Segal’s piece is a simple Mainland China travelog highlighting all the things people can do with a WeChat/Alipay account and WeChat Pay/Alipay integrated QR Code smartphone apps there. There is very little analysis and the opening paragraph reads more like PR, which it probably is. After all, Andreessen Horowitz is a venture capital firm though I can’t figure out if Segal is trying to sell WeChat/Alipay or QR.
Companies in the US have been slow to adopt QR codes, but those who dismiss them as having “been around forever but never taken off” underestimate their wide-ranging potential. Camera-based solutions like QR codes (or facial recognition, for that matter) can make traditionally clunky user experiences seamless and intuitive. QR codes connect our online identity to the offline world, allowing users to essentially log in to physical locations—and bring their data with them. This delivers a number of benefits: brands learn user preferences, while customers gain a more tailored and social experience, as well as perks like automatic loyalty programs built into every transaction.

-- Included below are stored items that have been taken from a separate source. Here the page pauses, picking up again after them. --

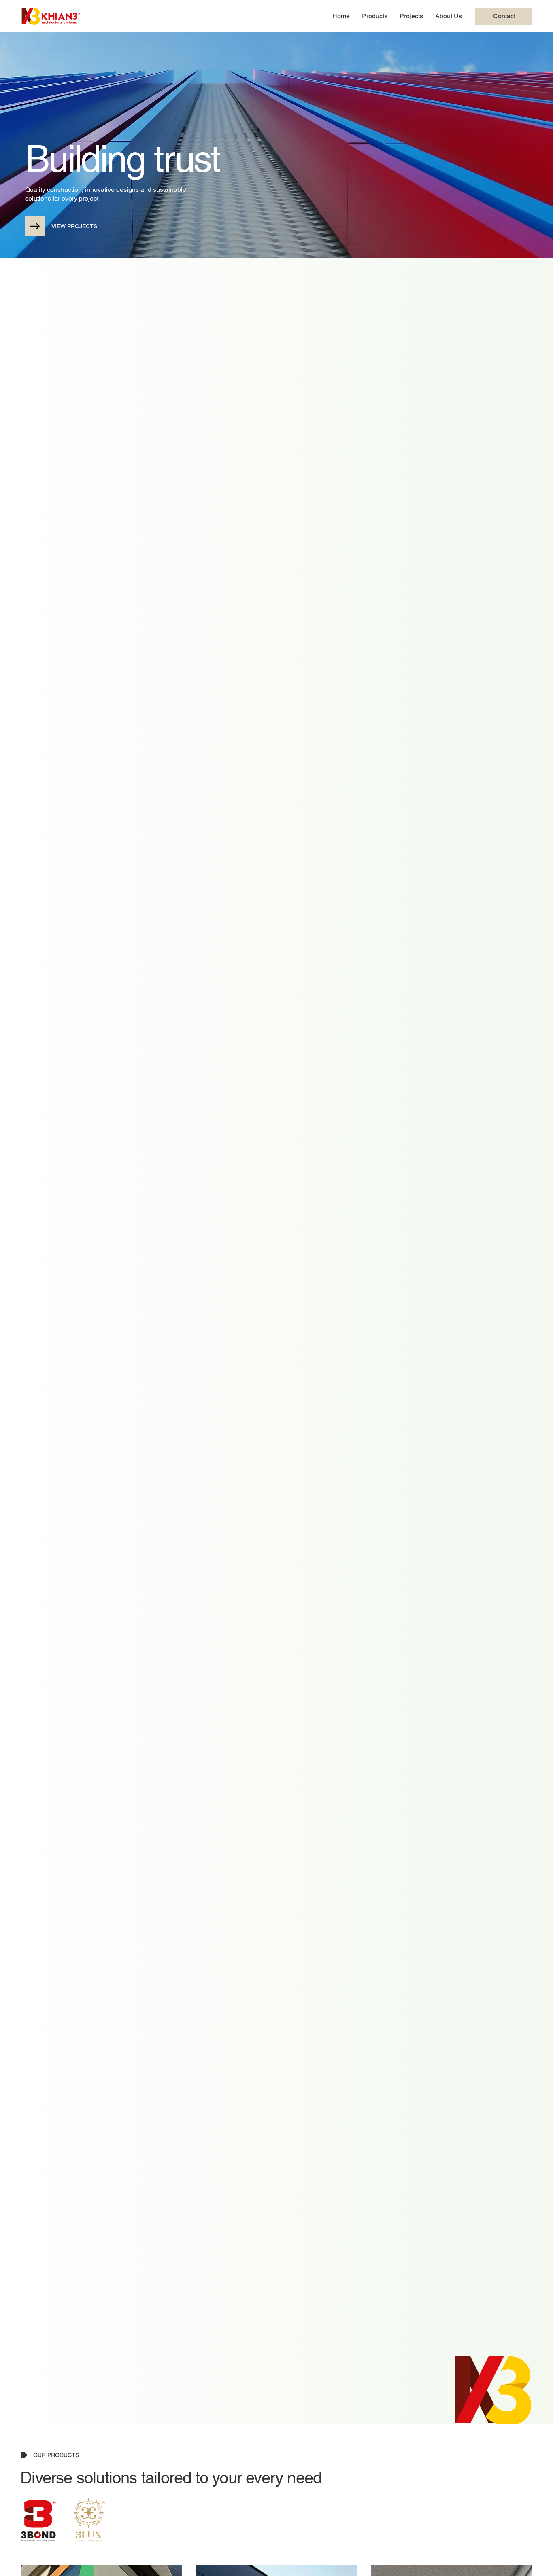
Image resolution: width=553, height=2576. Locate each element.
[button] (374, 16)
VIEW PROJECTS (74, 226)
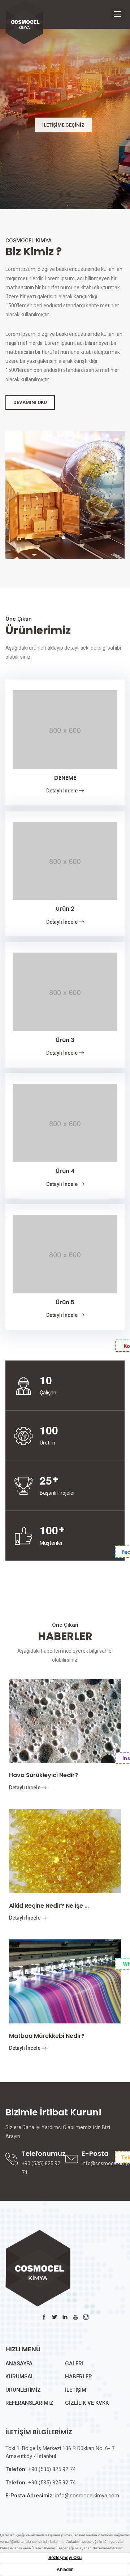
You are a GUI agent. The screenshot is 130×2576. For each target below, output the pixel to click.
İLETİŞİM (75, 2390)
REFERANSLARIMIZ (29, 2403)
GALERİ (74, 2363)
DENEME (65, 778)
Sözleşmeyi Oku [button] (65, 2557)
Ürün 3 (65, 1040)
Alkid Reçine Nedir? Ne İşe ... (49, 1906)
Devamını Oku (30, 402)
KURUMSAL (19, 2376)
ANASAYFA (18, 2363)
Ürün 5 (65, 1302)
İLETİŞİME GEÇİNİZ (63, 125)
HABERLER (78, 2376)
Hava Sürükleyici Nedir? (43, 1775)
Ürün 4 (65, 1171)
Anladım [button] (65, 2569)
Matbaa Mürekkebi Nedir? (46, 2036)
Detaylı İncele (62, 791)
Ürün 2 (65, 909)
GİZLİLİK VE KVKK (87, 2403)
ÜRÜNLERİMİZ (23, 2390)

The Hacker News crowd discusses the pros and cons of QR vs NFC, but I think that they along with Segal completely miss the point: it’s not the technology, it’s the service layers built on top of it and how well they integrate that really matters. Actually it’s the only thing that matters.
The Suica example. FeliCa is great NFC technology but nothing great by itself: the Suica card format built with FeliCa, the nationwide Transit IC card inter-compatibility built around the Suica card format, the Transit IC eMoney standard built on top of that, Mobile Suica, Apple Pay…each new service layer builds on the previous layers and adds value to the whole. The value is the quality of integration, a sum greater than the total of parts.

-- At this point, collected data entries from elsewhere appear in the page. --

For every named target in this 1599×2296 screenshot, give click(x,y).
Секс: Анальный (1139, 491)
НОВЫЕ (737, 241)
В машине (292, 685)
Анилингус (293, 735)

The Transport for London Oyster card by comparison is not compatible with other UK transit cards. Oyster can be used for transit in the London pay as you go area (but reaching its limit) but does not integrate with anything else. TfL has put effort into EMV contactless bank cards for transit instead of developing new services and growing Oyster, but it’s interesting to ponder what the UK could have built by following a Suica-like transit platform business model.
China is a very different country and transit infrastructure isn’t a business. I’m sure that Alipay and WeChat Pay were allowed on host their QR code services on ‘public infrastructure’ because it also benefits the Chinese Communist Party in some way and helps the CCP steer society where it thinks it should go.
There is another important aspect that Segal and the Hacker crowd fail to see or discuss: central processing vs. local processing. The whole point of Transit Gate Evolution was explaining the Apple Pay Suica secret: a great local processing front-end (FeliCa/NFC-F/Suica) integrated with a great central processing back-end (Mobile Suica + Apple Pay EMV credit/debit cards). Segal assumes that central processing is everything and that the internet, mobile networks and cloud services are always going to work everywhere 100% of the time. They don’t.
Nobody talks about the implications of NFC tag Apple Pay that Apple is already field testing either. These topics would make for a great discussion. Unfortunately nobody seems up to the challenge.